··· SUPPLIED INFORMATION
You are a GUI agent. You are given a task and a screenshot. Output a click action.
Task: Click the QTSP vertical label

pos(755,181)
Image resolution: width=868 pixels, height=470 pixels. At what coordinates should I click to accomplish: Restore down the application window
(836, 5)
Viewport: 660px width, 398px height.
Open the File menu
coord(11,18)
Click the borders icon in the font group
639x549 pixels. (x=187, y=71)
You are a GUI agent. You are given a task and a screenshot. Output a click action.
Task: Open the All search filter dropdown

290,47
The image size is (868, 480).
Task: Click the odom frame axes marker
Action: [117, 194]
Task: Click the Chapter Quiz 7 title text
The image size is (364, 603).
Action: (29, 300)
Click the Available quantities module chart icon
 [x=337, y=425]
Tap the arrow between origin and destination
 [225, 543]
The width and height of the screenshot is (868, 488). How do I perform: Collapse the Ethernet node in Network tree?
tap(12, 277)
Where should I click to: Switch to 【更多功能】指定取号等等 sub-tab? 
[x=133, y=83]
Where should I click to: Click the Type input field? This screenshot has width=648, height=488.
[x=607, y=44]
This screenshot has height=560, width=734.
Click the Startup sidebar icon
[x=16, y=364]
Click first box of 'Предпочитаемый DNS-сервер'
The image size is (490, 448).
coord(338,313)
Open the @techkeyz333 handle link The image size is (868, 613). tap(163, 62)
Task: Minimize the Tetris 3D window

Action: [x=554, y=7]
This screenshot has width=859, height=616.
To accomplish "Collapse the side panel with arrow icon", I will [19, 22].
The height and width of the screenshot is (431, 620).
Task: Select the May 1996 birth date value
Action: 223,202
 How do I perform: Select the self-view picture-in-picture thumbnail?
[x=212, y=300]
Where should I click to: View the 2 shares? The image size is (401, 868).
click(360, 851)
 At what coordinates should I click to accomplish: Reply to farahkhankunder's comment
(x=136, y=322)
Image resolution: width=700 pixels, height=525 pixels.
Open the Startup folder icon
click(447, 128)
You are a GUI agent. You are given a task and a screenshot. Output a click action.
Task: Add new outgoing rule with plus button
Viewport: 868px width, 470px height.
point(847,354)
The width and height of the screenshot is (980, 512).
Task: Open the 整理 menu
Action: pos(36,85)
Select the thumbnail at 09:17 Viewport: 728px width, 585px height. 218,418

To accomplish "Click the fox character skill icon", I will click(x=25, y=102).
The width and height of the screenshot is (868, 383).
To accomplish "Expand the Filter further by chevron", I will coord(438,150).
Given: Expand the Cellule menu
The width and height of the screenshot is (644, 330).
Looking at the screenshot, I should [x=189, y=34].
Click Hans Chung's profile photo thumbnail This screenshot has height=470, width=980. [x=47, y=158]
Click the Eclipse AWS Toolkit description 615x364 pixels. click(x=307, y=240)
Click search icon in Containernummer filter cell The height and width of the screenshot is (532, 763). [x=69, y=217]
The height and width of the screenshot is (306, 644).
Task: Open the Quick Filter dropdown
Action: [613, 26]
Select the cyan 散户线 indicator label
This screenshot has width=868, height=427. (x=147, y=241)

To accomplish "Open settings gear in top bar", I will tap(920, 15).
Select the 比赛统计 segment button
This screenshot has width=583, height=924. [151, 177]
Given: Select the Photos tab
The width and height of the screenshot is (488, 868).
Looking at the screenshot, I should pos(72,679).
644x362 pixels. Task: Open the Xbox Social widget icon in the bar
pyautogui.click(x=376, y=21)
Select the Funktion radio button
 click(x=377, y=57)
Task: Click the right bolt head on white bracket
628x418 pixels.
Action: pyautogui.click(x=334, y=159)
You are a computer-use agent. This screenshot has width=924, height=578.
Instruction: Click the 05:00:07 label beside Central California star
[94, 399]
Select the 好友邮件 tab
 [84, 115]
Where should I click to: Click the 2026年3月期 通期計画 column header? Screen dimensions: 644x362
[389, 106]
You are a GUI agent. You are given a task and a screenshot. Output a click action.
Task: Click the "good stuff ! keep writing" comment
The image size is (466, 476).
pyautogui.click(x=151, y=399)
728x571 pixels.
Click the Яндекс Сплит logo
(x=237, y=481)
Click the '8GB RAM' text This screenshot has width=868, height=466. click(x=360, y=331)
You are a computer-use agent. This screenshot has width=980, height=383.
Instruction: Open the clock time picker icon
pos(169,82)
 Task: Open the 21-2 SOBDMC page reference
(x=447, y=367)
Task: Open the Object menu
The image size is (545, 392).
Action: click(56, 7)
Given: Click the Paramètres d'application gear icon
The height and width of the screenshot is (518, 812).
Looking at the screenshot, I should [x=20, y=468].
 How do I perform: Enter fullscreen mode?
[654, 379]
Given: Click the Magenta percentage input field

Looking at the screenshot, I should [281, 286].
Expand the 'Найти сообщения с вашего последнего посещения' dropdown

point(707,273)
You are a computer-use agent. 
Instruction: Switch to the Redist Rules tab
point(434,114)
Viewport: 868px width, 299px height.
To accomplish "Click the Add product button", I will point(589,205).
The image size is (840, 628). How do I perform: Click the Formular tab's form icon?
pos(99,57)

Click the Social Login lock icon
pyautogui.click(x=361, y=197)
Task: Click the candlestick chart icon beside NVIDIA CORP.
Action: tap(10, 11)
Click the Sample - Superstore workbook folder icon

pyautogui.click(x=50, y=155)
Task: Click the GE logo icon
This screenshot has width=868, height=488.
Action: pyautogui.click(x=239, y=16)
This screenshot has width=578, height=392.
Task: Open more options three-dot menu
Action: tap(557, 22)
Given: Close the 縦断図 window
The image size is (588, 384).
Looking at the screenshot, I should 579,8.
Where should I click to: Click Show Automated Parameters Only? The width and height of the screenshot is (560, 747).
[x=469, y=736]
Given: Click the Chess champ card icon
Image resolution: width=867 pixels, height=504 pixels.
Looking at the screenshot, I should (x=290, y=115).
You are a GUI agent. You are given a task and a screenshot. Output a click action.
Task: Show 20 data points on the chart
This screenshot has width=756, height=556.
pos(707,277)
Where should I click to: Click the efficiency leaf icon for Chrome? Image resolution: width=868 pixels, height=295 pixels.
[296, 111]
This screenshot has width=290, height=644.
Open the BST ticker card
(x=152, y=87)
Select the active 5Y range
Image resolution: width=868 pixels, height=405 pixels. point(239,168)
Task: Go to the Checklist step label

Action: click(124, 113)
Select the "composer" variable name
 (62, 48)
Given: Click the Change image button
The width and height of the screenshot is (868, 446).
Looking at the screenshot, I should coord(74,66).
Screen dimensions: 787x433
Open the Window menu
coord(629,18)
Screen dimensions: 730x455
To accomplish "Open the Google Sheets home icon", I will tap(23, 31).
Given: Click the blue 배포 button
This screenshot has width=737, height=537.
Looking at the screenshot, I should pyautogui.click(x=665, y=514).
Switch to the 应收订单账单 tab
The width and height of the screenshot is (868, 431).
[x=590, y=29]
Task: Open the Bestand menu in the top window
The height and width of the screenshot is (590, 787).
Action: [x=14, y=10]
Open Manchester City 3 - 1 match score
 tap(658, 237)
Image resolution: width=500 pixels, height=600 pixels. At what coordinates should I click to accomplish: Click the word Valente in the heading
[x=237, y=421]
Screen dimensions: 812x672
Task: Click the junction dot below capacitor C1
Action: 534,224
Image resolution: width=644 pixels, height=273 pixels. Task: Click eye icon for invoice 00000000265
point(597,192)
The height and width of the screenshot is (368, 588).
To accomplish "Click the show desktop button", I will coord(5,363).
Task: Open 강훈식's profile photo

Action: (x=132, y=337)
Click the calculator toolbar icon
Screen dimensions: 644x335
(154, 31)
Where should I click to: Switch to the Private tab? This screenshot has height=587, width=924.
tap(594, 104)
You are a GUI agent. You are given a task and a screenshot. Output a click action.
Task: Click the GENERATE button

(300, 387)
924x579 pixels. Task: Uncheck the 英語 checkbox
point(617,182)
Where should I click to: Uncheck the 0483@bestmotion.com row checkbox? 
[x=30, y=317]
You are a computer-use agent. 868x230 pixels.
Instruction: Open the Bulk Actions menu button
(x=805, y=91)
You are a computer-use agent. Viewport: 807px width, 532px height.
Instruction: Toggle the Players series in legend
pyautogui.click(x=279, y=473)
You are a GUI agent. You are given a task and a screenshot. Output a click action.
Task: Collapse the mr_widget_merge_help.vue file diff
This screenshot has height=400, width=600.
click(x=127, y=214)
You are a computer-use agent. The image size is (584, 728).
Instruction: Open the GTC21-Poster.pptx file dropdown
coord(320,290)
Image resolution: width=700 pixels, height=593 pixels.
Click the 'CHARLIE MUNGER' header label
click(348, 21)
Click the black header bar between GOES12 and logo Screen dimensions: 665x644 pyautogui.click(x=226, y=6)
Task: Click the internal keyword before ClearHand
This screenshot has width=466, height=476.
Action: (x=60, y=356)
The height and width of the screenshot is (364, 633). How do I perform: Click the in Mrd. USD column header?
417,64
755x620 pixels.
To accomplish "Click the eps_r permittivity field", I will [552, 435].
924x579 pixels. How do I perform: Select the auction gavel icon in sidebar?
······
PROBLEM REQUIREMENTS
From the line containing "Select the Funktion radio button" down to the line containing "has width=924, height=578." in the material above, reproduce every line exactly, including the two end lines.

ANSWER SPACE
Select the Funktion radio button
 click(x=377, y=57)
Task: Click the right bolt head on white bracket
628x418 pixels.
Action: pyautogui.click(x=334, y=159)
You are a computer-use agent. This screenshot has width=924, height=578.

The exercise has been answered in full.